Hi there, IOI folks!

As you may or may not know, the major issue with day 1 of IOI 2013 was a system malfunction with an unlucky consequence: for most of the contest, the contestants were receiving virtually no feedback.

Yes, we are aware that the results of day 1 have been significantly influenced by these issues. The problem we had to solve this evening was not to come up with a fair solution to these issues. There is no fair solution. All we can hope for is a solution that minimizes the damage.

After a long and thorough discussion in the IOI General Assembly, and as a result of a series of votes, the decision was taken that the results of day 1 will be kept. That is, the final result will be the sum of day 1 and day 2, as always.

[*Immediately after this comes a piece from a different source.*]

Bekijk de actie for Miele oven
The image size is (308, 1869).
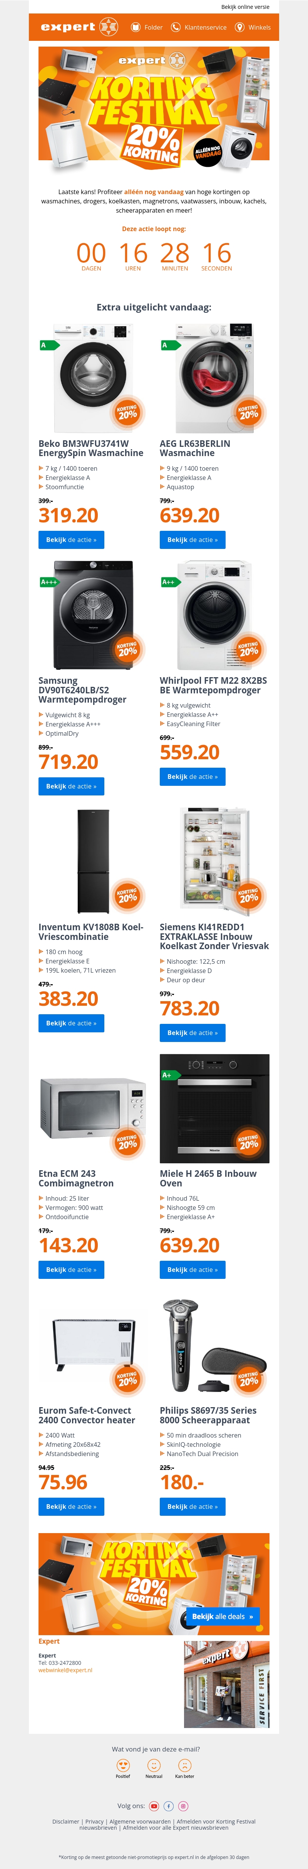(193, 1270)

(However, note that there is a theoretical possibility that some results of day 1 will change as the result of individual appeals. This will only be known after the appeals session of day 2.)

On the rest of this page, I would like to give you some more insight into why the International Scientific Committee recommended to keep the scores intact. Our main concern was to determine how much damage was caused by not giving out feedback. Only once you know that, you can start arguing whether changing the results (e.g., giving a smaller weight to day 1, or canceling day 1 completely) causes more or less damage.

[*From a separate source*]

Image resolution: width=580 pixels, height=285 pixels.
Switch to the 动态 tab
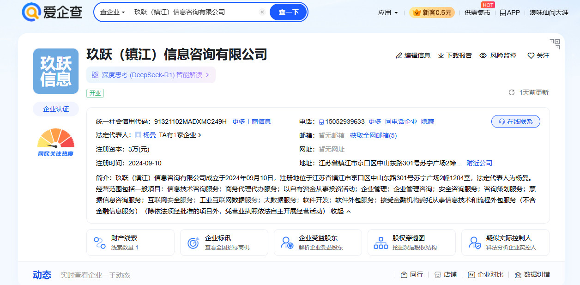(x=42, y=275)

For two of the tasks (Dreaming and Wombats) we were not too concerned. The only bias for these tasks was that the contestants who submitted during the first hour (or so, before the system went down) did get feedback. Still, for both of these tasks the contestants were given complete information -- in the sense that, given enough time, they should have been able to test their solutions on their own machines. Yes, it's harder, yes, it's not what we originally intended, but at least in theory it can be done. Also, the clearly defined subtasks make it reasonable to estimate one's score.

The Art Class problem was a different story. In this problem, the feedback for submissions was supposed to be a part of the solving process, giving the contestants the information on what works and what does not, and allowing them to tweak their submissions. And the reason why this problem felt special is the special nature of the test data. The contestants had no way of determining their scores on their own, they only could see how their solutions perform on the sample pictures.

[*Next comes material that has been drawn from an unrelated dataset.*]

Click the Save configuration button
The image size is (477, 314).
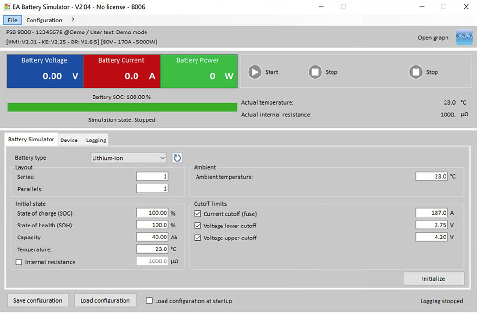tap(38, 301)
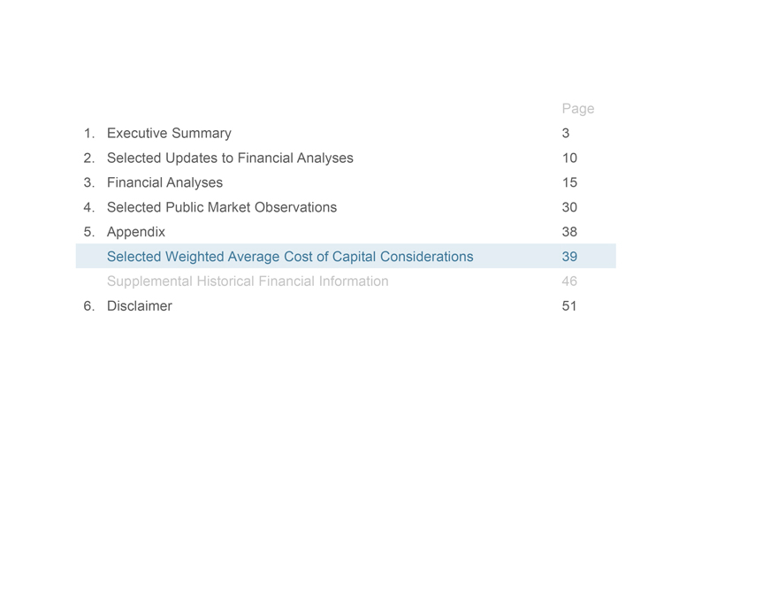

Initially, we felt that this may introduce a significant bias into the contest: the scores for Art Class could very well turn out to be pure random noise.

Knowing this, the ISC decided to take a closer look on the actual submissions. More precisely, we looked at the correlation between their performances on the samples and on the real tests. In other words, we asked the question: "If we used the sample tests instead of the real ones, would the measured accuracies change significantly?"

Maybe surprisingly, the answer is "NO".

And what this "NO" means is that, basically, whatever a solution did on the 4*9 samples, roughly the same thing happened for the real test data.

To illustrate that this is indeed the case, below we show two plots of test results. Both have been obtained by hand by ISC members, and may slightly differ from what the grader reported (for reasons such as different random seeds). In each plot, the x axis is the accuracy (in percents) of a submission on the sample images, and the y axis is the accuracy on the real test cases. The first plot shows all submissions, the second plot only shows the best submission for each contestant.

--- Michal `misof' Forisek, ISC member

(disclaimer: This text contains my personal opinions, it is not an official document in any sense.)

One final bit of trivia: The only "unlucky" contestant you can see as the mark in the middle of the right side of the second plot is actually a submission that had hard-wired sizes of the sample test cases and answered based on those. No wonders it got the samples right ;)